At her first appointment, Dani said, “you don’t know me.” And this woman had nodded, hadn’t seemed put off by the spikiness or the rough, jagged lines she protected herself with.

Sometimes Dani tried to hurt the woman by telling her things that she had done, bad things, the things that kept her awake at night.

But it was always her that ended up crying. And the woman would slowly pass her the tissues and say, “I want you to stay with some of these feelings, try writing them down for next week. Be kind to yourself Dani, remember this is your journey.”

Dani would walk down the hill from the old house to the sea, out along the Newhaven Pier, waves licking the soles of her trainers as she found herself time travelling. It was easier to cry there, the harsh cold of the coast’s edge painful on her face, stealing tears from the dark clouds that hung above her head.

Back at home, bare feet on bare floorboards, she played her music like it would push all of her wounds back together, danced in circles alone in her living room, to songs that held her tighter than arms ever had. She could feel the city keeping her composed until she let herself remember who she used to be.

She moved the room about with her mind, all the furniture hovering way above her head. She opened the kitchen drawers using only her thoughts; knives and forks paraded around the bare bulb on the ceiling.

The fairy lights that snaked across the wall broke free and wrote haikus on the window, keeping the night out.

It didn’t matter what that woman said, Dani knew she was magic, more so than the scar tissue knotted in twists of silver skin across her heart. Beyond a patronising sentiment about survival she had a secret.

Her powers were harnessed by the fear she kept in boxes, unreliable structures that disintegrated over the years. And now it seemed everything was unravelling, making it harder for her to control the magic flooding her veins.

In the days between counselling Dani worked in Tesco, trying to resist turning it into rubble. In her head she saw the flowers of her potential wilting, the pain of his words like blades cutting the heads off sunflowers, their faces still turned toward the sun.
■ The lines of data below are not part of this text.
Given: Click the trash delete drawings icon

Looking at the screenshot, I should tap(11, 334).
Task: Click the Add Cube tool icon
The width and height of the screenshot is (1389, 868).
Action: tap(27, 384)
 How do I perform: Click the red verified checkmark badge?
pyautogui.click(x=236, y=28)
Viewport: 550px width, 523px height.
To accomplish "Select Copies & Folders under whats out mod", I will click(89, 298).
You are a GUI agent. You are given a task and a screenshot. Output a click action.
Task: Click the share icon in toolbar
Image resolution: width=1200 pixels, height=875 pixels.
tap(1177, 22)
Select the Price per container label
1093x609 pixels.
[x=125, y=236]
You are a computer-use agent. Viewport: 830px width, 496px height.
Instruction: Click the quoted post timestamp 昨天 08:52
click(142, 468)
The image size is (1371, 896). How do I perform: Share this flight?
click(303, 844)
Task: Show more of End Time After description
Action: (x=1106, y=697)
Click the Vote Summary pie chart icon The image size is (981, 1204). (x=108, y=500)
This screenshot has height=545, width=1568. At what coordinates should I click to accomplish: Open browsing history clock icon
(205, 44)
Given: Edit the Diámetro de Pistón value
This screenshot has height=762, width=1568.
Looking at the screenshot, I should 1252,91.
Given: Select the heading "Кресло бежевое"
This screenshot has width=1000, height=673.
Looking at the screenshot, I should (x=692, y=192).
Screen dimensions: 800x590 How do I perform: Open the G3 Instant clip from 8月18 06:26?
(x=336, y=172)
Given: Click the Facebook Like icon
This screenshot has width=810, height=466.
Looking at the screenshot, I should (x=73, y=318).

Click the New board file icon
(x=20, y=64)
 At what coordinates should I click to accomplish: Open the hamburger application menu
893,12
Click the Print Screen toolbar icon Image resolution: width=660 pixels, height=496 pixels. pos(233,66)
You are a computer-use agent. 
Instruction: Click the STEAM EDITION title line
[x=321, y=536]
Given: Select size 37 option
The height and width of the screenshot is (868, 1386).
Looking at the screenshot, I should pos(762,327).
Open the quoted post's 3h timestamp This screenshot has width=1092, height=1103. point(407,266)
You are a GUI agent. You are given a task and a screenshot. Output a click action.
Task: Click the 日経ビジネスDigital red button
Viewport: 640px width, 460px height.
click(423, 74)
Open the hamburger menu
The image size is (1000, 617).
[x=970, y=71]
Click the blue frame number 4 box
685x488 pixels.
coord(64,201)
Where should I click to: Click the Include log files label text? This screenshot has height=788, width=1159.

The woman had summoned him back from years of going. Battles Dani thought she’d won were turning into abandoned games of chess. He was the coat on the back of her bedroom door at 3am, standing over her as she slept, stealing her breath, hands squeezing her dreams like he still wanted her dead.

She would wake choking. Sure he was there. All of her childhood things creating a kind of circus, she borrowed stars, pulling them in through her window and letting them light the corners of her room until she knew she was safe. Till she knew she was still alone.

“All these things kept you safe and alive in a difficult situation but you’re not there anymore,” the woman had said. “These tools are no longer helpful to your life. This week try to be present in your life. Allow yourself to exist.”

Dani told her that she was made of magic and that her mind could move almost anything. The woman used words like disassociation and talked about trauma, the kind that starts when your body is too small to escape. She tried to move the woman’s scarf into her mouth and choke her to prove a point but felt to tired and nothing happened.

That afternoon felt too painful to bear. She wanted to call someone but who would answer? So she climbed to the top of Calton Hill and sat with her legs lost in long grass. The edges of her world a mound, like the hunched back of someone carrying their love long after it has gone… From there she could trace the roads down to the Forth, like lines drawn on a page.

She tried to move the lines about to make the streets look like graceful loops of words. She tried to move everything she knew, like she always did, like she could rewrite the city that had always known her.

She wanted to make the earth beneath her a letter. But carrying the city felt too heavy. She let the streets fall back into their normal lines and grids. Then for the first time she noticed her feet, solid on the soil under them. Everything in her life had always seemed better up in the air.

Dani let her mind be still. The cold air tried to take the curls of her hair with it. She scraped it back off her face, tied it tightly. The grass felt good in her hands. She saw the world properly, felt it holding her weight, possibilities everywhere she looked. She was sitting on top of the earth, which was suddenly just there.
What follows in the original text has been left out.